A viscometer (also called a viscometer) is an instrument used to measure the viscosity and some other flow parameters of a fluid. Isaac Newton was the first to suggest a formula to measure the viscosity of fluids, he postulated that said force corresponded to the product of the surface area of the liquid by the velocity gradient, as well as the product of a coefficient of viscosity. In 1884 Poiseuille improved the technique by studying the movement of liquids in pipes.
Glass pipettes can have a reproducibility of 0.1% under ideal conditions, which means that they can be immersed in a bath not initially designed for viscosity measurement, with high solids content, or very viscous. However, it is impossible to use them accurately in determining the viscosity of non-Newtonian fluids, which is a problem since most interesting liquids tend to behave like non-Newtonian fluids. There are international standard methods for making measurements with a capillary instrument, such as ASTM D445.
Rotational viscometers employ the idea that the force required to rotate an object immersed in a fluid can indicate the viscosity of the fluid. Some of them are:
• The most common of the rotational viscometers are the Brookfield type that determine the force required to rotate a disc or spangle in a fluid at a known speed.
• The 'Cup and bob' viscometer that works by determining the torque required to achieve a certain rotation. There are two classical geometries in this type of rotational viscometer, known as systems: "Couette" or "Searle".
• 'Cone and plate' viscometers employ a cone that is inserted into the fluid at a very shallow depth in contact with the plate.
• The Stormer viscometer. It is a rotary device used to determine the viscosity of paints, it is widely used in the paint manufacturing industries. It consists of a kind of rotor with paddle-type blades that is immersed in a liquid and rotated at 200 revolutions per minute. The load of the motor is measured to carry out this operation. The viscosity is found in tables ASTM D 562, which determine the viscosity in Krebs units. The method applies to both brush and roll paints.

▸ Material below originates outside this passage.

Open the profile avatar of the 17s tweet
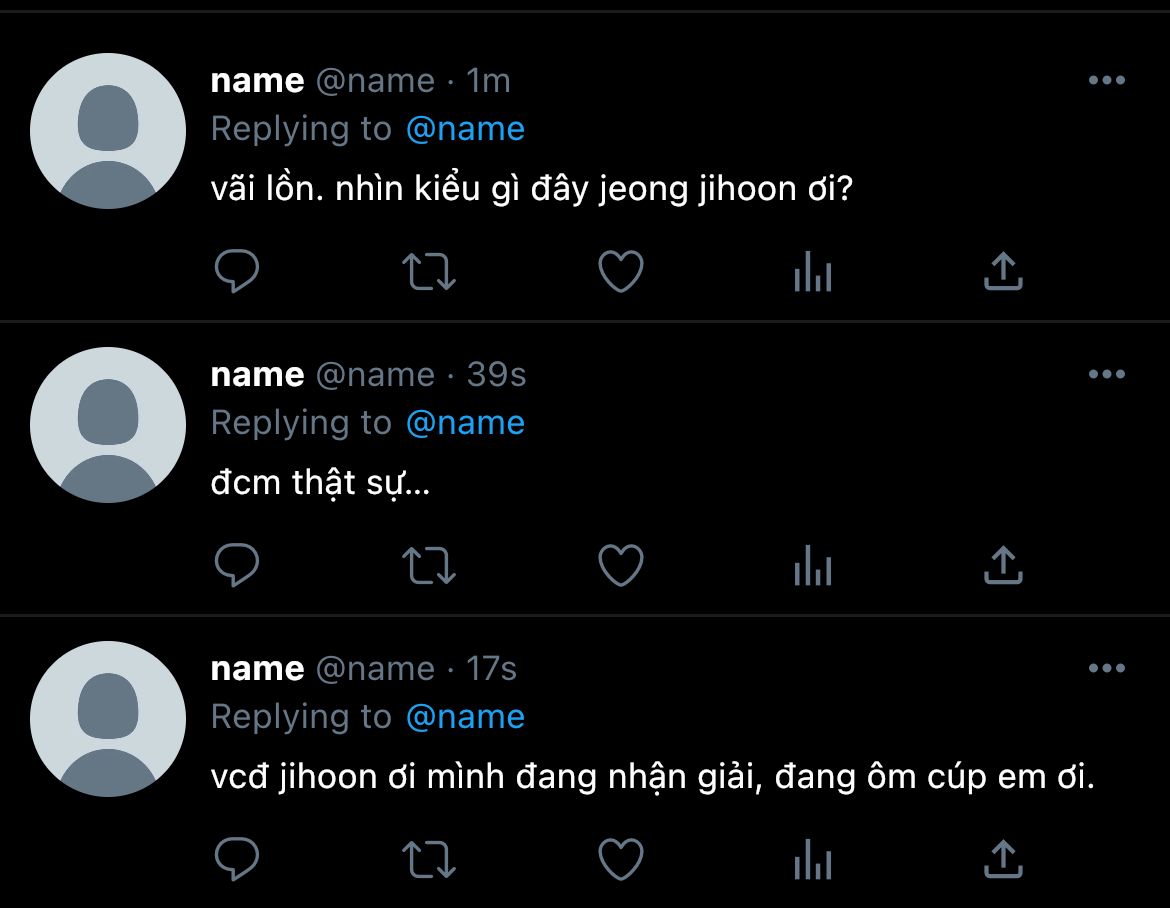Viewport: 1170px width, 908px height. [108, 719]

In-hole vibrating viscometers
Vibrating Viscometers are rugged systems used to measure viscosity at process conditions. The active part of the sensor is a vibrating bar. The amplitude of the vibration varies according to the viscosity of the liquid in which the bar is immersed. These viscosity centimeters are suitable for measuring clogging fluids and high viscosity liquids (up to 1,000,000 cP). Currently, many industries around the world consider these viscometers to be the most efficient system for measuring viscosity, contrasted with rotary viscometers, which require more maintenance, inability to measure liquid clogging, and frequent calibration after intensive use. Vibrating viscometers have no moving parts, no weak parts and the sensitive parts are very small.